Professor Yufeng Liu recently received an NSF grant along with Professor. Wei Sun at Purdue University. The title of the 3-year grant is “Trustworthy Reinforcement Learning for Online Decision Making”.

This research project will advance the frontiers of modern reinforcement learning for online decision-making problems. Reinforcement learning deals with how intelligent agents ought to take actions in an uncertain environment in order to maximize the cumulative reward. It has achieved phenomenal success in diverse business and scientific fields. However, less attention has been paid to the trustworthy aspects of reinforcement learning. This project will investigate different aspects of trustworthy issues like robustness, fairness, causality, and explainability in important online decision-making tasks. The results of this research will benefit many different fields such as statistics, machine learning, operations research, marketing, economics, and finance. Open-source software will be developed to provide applied researchers with cutting-edge tools. The project will recruit students, especially those from unrepresented groups, to be involved in the research and will develop new courses on statistical reinforcement learning and decision making.

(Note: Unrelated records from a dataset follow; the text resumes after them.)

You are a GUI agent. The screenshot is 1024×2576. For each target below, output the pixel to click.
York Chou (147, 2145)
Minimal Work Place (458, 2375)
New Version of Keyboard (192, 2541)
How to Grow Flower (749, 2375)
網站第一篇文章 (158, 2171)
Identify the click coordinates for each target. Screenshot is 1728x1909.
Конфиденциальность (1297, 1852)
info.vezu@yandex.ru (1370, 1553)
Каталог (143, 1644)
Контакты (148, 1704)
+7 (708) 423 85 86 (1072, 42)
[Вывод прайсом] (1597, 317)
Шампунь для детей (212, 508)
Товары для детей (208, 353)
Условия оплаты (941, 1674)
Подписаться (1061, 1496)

This research project will focus on three interconnected trustworthy reinforcement learning methods for online decision-making problems: dynamic pricing, dynamic assortment selection, and matching in two-sided markets. Issues of robustness, fairness, causality, and explainability will be addressed in these decision-making tasks, which will advance the exploration techniques used in existing reinforcement learning algorithms. The project will develop new theoretical tools to analyze the statistical properties of these modern reinforcement learning algorithms. Regret upper bounds and matching lower bound will be thoroughly investigated. One important goal of online decision making is to identify an optimal policy that maximizes the overall gain, based on the contextual information and historical interactions with the environment. Due to the complex nature of such problems, there is a high demand for trustworthy tools for learning optimal personalized policy in various settings. The knowledge gained from this research will benefit learning in online auctions and other complex market design problems.